◆ **Objectif de l'exercice**: Reprenez, s'il vous plaît, le passage du texte sur l'énergie au Maroc qui commence aux mots "Figure 3. Approvisionnement total" et s'arrête après "Source: AIE (2014)", en substituant "Agence internationale de l'énergie" à "AIE".

◆ **Texte source**:
════════

Figure 3. Approvisionnement total en énergie primaire (ATEP) au Maroc, 2012

Source: AIE (2014

Figure 4. Mix de la production d'électricité au Maroc (en %), 2012

Source: AIE (2014)

À l'instar de la Tunisie, le Maroc est atypique en Afrique du Nord dans la mesure où il ne dispose que de ressources très limitées de pétrole et de gaz. Étant situé dans le voisinage immédiat d'exportateurs d'énergie de longue date, à savoir l'Algérie, la Libye et l'Égypte, le Maroc dépend pour près de 90% de ses besoins énergétiques intérieurs des importations d'énergie, qui sont toutes des combustibles fossiles, ainsi que de l'électricité en provenance de l'Espagne (AIE, 2014). Le pétrole et le charbon sont généralement importés du marché international, et leurs prix fluctuent en fonction de l'évolution des cours mondiaux, en particulier pour le pétrole brut et les produits pétroliers. En 2014, le Maroc a importé plus de 11 milliards de dollars de produits énergétiques, ce qui représente environ 10% de son PIB nominal pour cette année-là (MF, 2016a).

L'adaptation au changement climatique et l'empreinte carbone du Maroc

Le Maroc est vulnérable aux modifications entraînées par le changement climatique qui ont une incidence sur les conditions météorologiques, les précipitations, la désertification, ainsi que sur la pollution de l'air et de l'eau en milieu urbain. Les données de l'AIE suggèrent “une nette progression du climat semi-aride vers le nord”, une tendance qui, selon l'Agence, va se détériorer au Maroc tout au long du XXIe siècle (AIE, 2014: 27, voir aussi le Ministère délégué auprès du Ministre de l’Énergie, des Mines, de l’Eau et de l’Environnement, 2014; Département de l'Énergie, 2009). Les précipitations globales au Maroc se sont réduites de l'ordre de 3 à 30% ces dernières années, ce qui est en phase avec la fréquence accrue des sécheresses qui touchent plus particulièrement le secteur agricole du pays (AIE, Ibid.). Le Département de l'Énergie prévoit des sécheresses plus fréquentes à l'avenir dans les provinces du sud et de l'est, ainsi qu'un risque accru d'orages et de diminution de la neige dans les montagnes de l'Atlas. En outre, les mesures gouvernementales axées sur le climat offrent au Maroc l'opportunité d'obtenir le financement des technologies vertes par le biais de mécanismes tels que les fonds pour le climat.

════════

◆ **Matériel fourni**:
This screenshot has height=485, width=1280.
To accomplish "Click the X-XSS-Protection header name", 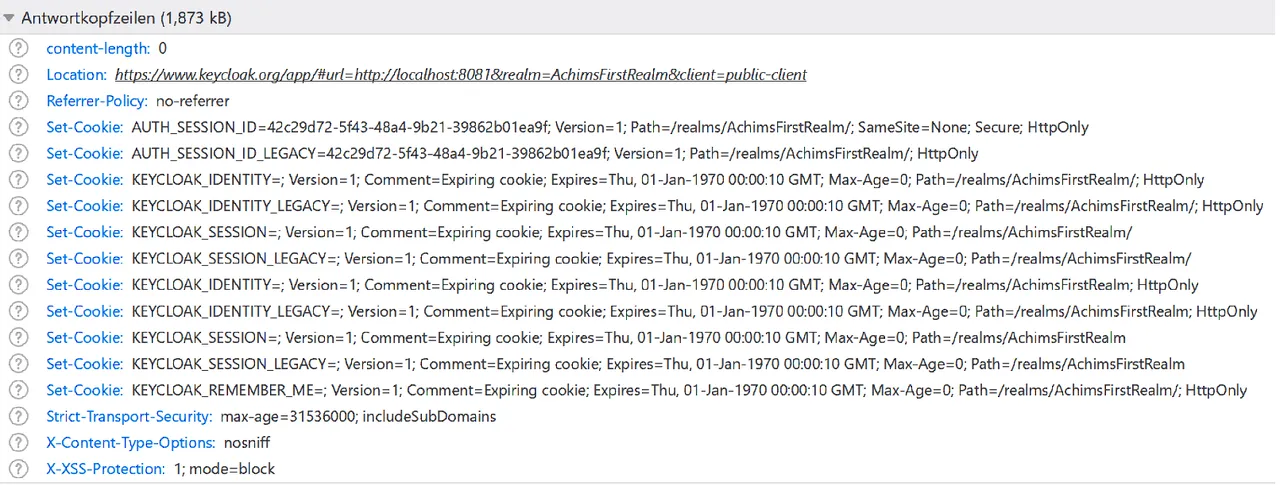I will [106, 469].
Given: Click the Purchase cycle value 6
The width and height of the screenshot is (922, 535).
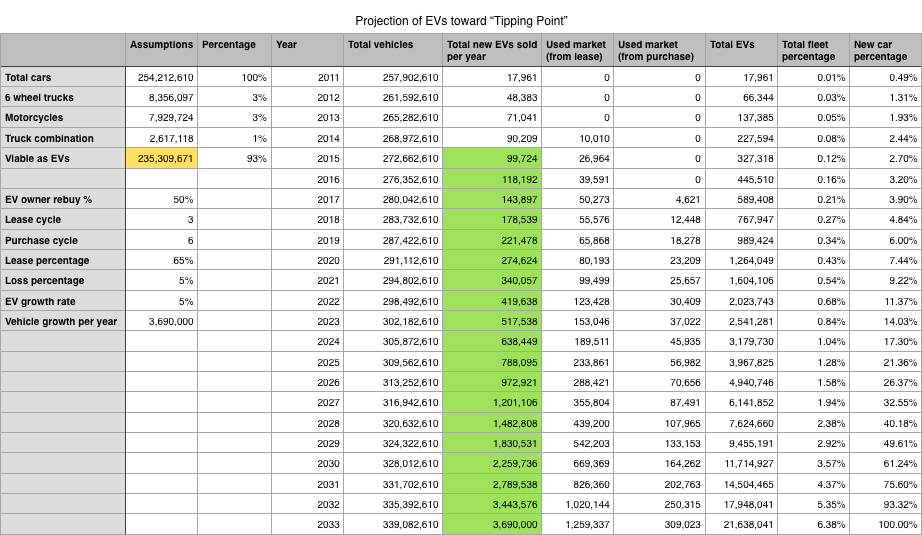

════════

◆ **En réponse**:
Figure 3. Approvisionnement total en énergie primaire (ATEP) au Maroc, 2012

Source: Agence internationale de l'énergie (2014

Figure 4. Mix de la production d'électricité au Maroc (en %), 2012

Source: Agence internationale de l'énergie (2014)